§ **TEXT SECTION**
..............................

NOTES TO THE FINANCIAL STATEMENTS

 
 1.   General information 
      Aberdeen Private Equity Fund Limited (the "Company") 
       was incorporated with limited liability and registered 
       in Guernsey on 5 January 2007. The Company's shares 
       were listed on 9 July 2007 whereupon the Company 
       became a closed-ended investment company, domiciled 
       in Guernsey. The Company is authorised by the Guernsey 
       Financial Services Commission. The principal activity 
       of its subsidiary, APEF Investments (Europe) S.a.r.l. 
       which was incorporated with limited liability and 
       registered in Luxembourg on 30 September 2016, is 
       to hold the investment in Nazca Fund IV FCR. This 
       condensed interim financial information was approved 
       by the Board on 18 December 2017. This condensed 
       interim financial information does not comprise statutory 
       accounts within the meaning of the Companies (Guernsey)

..............................

§ **GIVEN INFORMATION**
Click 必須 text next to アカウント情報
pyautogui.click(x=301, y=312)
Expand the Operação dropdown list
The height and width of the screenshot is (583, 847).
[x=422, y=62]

..............................

§ **QUESTIONS TO ANSWER**
**1.** Translate this sentence from the notes to the financial statements into French: "The Company is authorised by the Guernsey Financial Services Commission."
**2.** Continue the notes to the financial statements from the point where they stop.

§ **RESPONSES BY TASK**
**1.** La Société est agréée par la Guernsey Financial Services Commission.

**2.**
       Law, 2008. Statutory accounts for the year ended 
       31 March 2017 were approved by the Board of Directors 
       on 26 June 2017 and the opinion of the auditors on 
       those accounts was unqualified. This interim financial 
       information for the half year period ended 30 September 
       2017 has been reviewed by the auditors but not audited. 
 
 
 2.   Basis of preparation 
      This condensed interim financial information for 
       the half year ended 30 September 2017 has been prepared 
       on a going concern basis in accordance with the Disclosure 
       and Transparency Rules of the Financial Conduct Authority 
       in the UK and with IAS 34, "Interim Financial Reporting". 
       The condensed interim financial information should 
       be read in conjunction with the statutory accounts 
       for the year ended 31 March 2017, which have been 
       prepared in accordance with International Financial 
       Reporting Standards ("IFRS") and with the requirements 
       of Guernsey law.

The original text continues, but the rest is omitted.